Tan Bee Hung, in rehearsal for 'ANGGOTA' (2022).  Photo by Chloe Yap Mun Ee.
Images and notes by Tan Bee Hung, 'ANGGOTA' (2022).

With Chloe, actually it was Amanda Nell Eu who suggested her name when I was looking for a female director of photography three years ago.  I’ve seen some of Chloe's works, maybe not her most notable ones.  But from the 'raw' or small-scale ones, I sensed choices and approaches or even resistance that I appreciated very, very much. So I approached her.  I don’t know why she agreed.  Maybe she thought it’d be interesting to work with dancers.

With Tay Sy, it was really conversations over time in general, unrelated to this particular creation.  She is just super generous and open.  I also love how many of her memories or recountings of stories have very strong images.  And she grounds me by demanding very precise articulation or at least the attempt to, which is very helpful as I delve in a form that can be very abstract.  She is someone I can really bounce things with - like a friend, mentor, facilitator, supporter, and just so good lah. 

To be honest, I don’t know Veeky well.  Tay Sy suggested her, and I trust Tay Sy  :)

More info about ANGGOTA and tickets at www.cloudtix.co.

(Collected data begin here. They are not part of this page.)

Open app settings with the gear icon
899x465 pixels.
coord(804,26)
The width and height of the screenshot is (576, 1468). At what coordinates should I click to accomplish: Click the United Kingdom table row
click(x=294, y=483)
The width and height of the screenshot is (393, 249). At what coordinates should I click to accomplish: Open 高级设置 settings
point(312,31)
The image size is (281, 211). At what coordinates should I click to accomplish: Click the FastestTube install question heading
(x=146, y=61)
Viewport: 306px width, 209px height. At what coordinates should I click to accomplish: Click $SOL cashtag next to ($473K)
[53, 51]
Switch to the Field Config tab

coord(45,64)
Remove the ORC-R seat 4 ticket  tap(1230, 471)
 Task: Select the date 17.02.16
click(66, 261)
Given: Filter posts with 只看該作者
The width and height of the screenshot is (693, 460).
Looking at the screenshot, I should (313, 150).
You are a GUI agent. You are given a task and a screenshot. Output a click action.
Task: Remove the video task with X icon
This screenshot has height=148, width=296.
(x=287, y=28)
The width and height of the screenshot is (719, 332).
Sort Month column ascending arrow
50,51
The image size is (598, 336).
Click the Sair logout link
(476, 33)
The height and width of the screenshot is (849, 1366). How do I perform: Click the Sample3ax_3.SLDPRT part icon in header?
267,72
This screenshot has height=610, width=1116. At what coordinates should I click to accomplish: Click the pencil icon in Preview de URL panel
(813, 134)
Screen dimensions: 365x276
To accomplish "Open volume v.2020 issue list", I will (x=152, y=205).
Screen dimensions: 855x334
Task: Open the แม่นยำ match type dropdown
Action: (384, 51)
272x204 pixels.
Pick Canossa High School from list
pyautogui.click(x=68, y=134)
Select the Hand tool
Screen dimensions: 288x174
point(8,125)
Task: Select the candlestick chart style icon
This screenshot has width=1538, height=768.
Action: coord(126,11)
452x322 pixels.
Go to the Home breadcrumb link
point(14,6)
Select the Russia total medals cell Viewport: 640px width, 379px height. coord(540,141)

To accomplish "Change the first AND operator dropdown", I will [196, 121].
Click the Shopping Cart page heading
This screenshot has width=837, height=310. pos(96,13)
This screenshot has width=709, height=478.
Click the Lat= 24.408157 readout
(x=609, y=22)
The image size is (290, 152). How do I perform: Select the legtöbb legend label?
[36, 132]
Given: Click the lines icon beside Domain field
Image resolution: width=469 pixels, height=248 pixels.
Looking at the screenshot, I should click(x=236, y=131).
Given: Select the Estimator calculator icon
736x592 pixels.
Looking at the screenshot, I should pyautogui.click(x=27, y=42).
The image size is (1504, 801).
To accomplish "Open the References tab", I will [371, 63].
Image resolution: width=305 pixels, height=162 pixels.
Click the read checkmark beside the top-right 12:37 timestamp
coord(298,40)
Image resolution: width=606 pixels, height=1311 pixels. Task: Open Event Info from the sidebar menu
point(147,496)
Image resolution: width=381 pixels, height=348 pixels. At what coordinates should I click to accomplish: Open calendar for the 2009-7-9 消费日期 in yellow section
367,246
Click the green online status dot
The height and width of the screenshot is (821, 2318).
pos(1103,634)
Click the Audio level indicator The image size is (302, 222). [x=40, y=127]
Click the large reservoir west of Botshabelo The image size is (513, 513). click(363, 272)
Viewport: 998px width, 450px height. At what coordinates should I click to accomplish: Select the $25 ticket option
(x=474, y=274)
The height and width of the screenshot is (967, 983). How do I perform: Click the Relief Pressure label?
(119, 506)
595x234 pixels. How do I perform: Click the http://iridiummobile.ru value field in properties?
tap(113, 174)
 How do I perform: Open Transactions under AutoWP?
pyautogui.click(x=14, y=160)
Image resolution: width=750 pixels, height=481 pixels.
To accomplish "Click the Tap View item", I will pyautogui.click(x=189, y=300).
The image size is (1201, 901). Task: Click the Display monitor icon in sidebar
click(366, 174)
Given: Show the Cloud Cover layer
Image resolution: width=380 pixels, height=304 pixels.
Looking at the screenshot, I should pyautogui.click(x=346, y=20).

A new member of Five Arts Centre, Lee Ren Xin is a dance artist who is interested in how the body carries, reflects, embodies, and co-creates with place and time. An overarching theme in Ren Xin’s work is how to share a space, or how (we want) to live together. Her works explore ways of inhabiting, as well as the spaces inhabited - how one shapes the other, momentarily or slowly over a long time. At other times, she works with ritual and repetition in public space.